Los políticos piensan
en cómo convencer al Pueblo en las campañas para obtener votos.
En ocasiones son
risibles sus ofrecimientos: prometen hasta hacer un puente donde no hay
río. Prometen todo, aunque su poder sea limitado. Los más sensatos buscan
asesores que les acerquen más a la realidad. Pero, siempre con el deseo secreto, en
ocasiones no lo saben disimular, de manipularnos.
Jesús de Nazaret
centró su predicación en el Reino de Dios. No para obtener fieles que, en
lenguaje moderno, “llenaran los bancos de la iglesia”. Sino para
prestarle desinteresadamente la ayuda que más necesitaba su Pueblo.
Y esto no era nada
nuevo. Desde la salida de Egipto el Pueblo judío consideraba a Dios como su
“libertador”, como su “pastor” y su “padre”.
¿Por qué
esta insistencia hacia la divinidad? Sencillamente porque Dios es
amor.
Aquel Pueblo del tiempo de
Jesús sufría tanto como hoy el nuestro. Existía un imperio, el romano
que, como todos los imperios, vivía oprimiendo.
Había “políticos”
vendidos al imperio.
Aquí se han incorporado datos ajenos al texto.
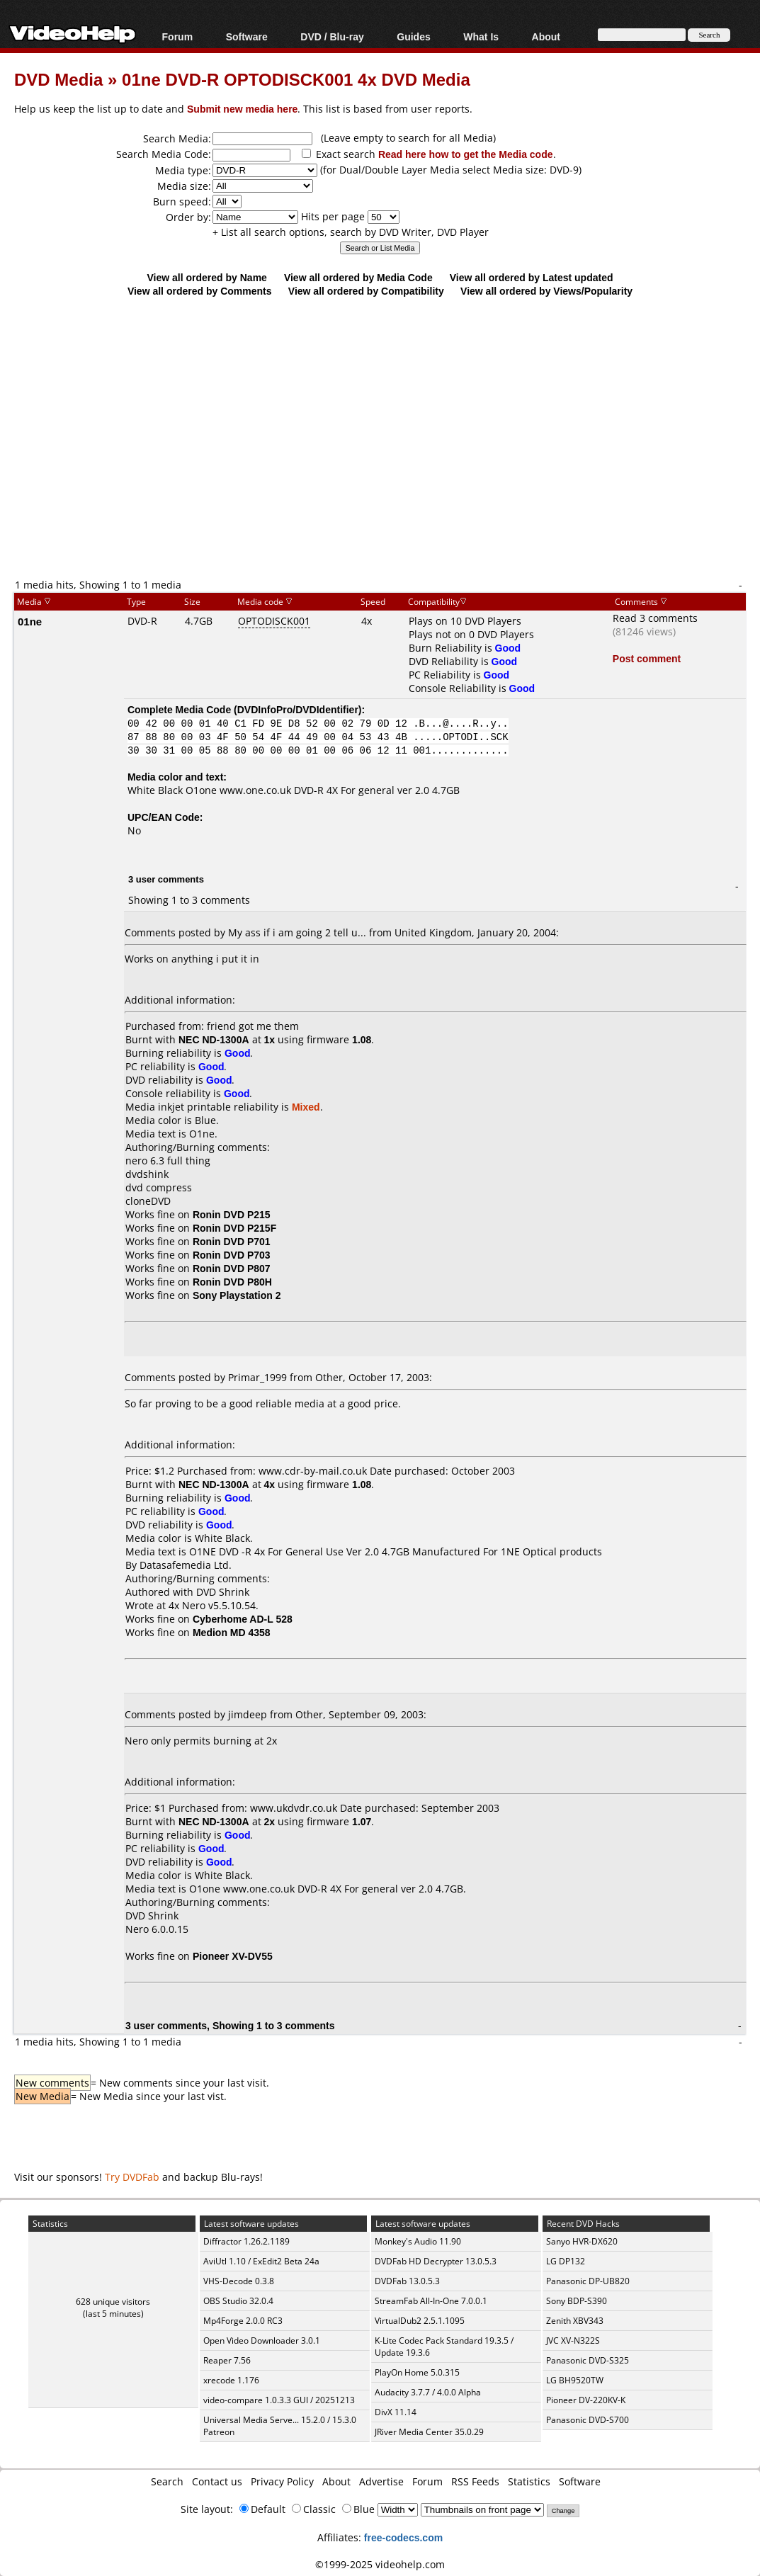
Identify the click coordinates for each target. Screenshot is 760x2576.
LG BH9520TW (574, 2380)
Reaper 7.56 (227, 2360)
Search (167, 2481)
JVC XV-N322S (573, 2340)
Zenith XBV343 (574, 2321)
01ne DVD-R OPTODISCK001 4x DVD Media (296, 79)
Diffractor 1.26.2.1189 (246, 2241)
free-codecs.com (403, 2537)
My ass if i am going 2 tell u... (297, 932)
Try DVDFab (132, 2177)
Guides (413, 36)
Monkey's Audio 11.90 (418, 2241)
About (546, 36)
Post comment (647, 658)
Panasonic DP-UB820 (588, 2281)
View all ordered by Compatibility (366, 290)
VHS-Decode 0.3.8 (238, 2281)
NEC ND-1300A (213, 1039)
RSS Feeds (475, 2481)
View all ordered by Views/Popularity (546, 290)
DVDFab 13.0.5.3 (407, 2281)
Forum (177, 36)
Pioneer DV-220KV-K (585, 2400)
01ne (30, 621)
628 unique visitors (113, 2302)
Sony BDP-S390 (576, 2301)
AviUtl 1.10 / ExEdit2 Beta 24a (261, 2261)
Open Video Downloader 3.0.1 (261, 2340)
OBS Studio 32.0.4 (238, 2301)
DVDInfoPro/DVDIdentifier (297, 709)
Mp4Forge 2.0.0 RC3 (243, 2321)
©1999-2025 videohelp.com (380, 2564)
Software (247, 36)
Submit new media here (242, 108)
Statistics (529, 2481)
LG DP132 (565, 2261)
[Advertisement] (387, 462)
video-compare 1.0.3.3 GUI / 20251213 (279, 2400)
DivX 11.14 (395, 2412)
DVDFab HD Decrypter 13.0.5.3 (436, 2261)
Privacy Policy (282, 2481)
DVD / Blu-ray (331, 36)
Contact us (217, 2481)
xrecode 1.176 (231, 2380)
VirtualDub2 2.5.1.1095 (420, 2321)
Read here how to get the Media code (465, 154)
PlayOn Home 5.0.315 (417, 2372)
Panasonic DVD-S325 (587, 2360)
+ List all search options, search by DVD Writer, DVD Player (350, 232)
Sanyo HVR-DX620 (582, 2241)
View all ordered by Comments (199, 290)
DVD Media (58, 79)
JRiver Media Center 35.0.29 (429, 2432)
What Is (481, 36)
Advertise (381, 2481)
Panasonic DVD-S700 (587, 2420)
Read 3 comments (655, 618)
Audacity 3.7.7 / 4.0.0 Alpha (428, 2392)
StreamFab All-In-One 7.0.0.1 (431, 2301)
Había funcionarios públicos que les robaban.
Y, para que no
faltara nada, hasta existían ricos terratenientes que expulsaban a
los campesinos de sus tierras y se quedaban con ellas.
Todo como hoy ocurre.
Jesús respondió
entonces, y quiso que también hoy respondiéramos sus seguidores, a las
aspiraciones más profundas del Pueblo: tener lo necesario para vivir con
felicidad, ser libre para ser el protagonista de su vida, sentirse
protegido por una justicia que sea justa etc., etc.
Desgraciadamente,
nada de todo esto hacen los “amos” del Paraguay ni las autoridades,
son nuestros servidores.
Por eso no
deben admirarse de que los cristianos, además del motivo de
humanidad que tenemos todos, por la fe en Dios todavía nos sintamos más
obligados a exigir a nuestras autoridades a que cumplan sus deberes de
verdadero servicio al Pueblo.
Algunas ya se dieron
cuenta y comenzaron a tenernos miedo.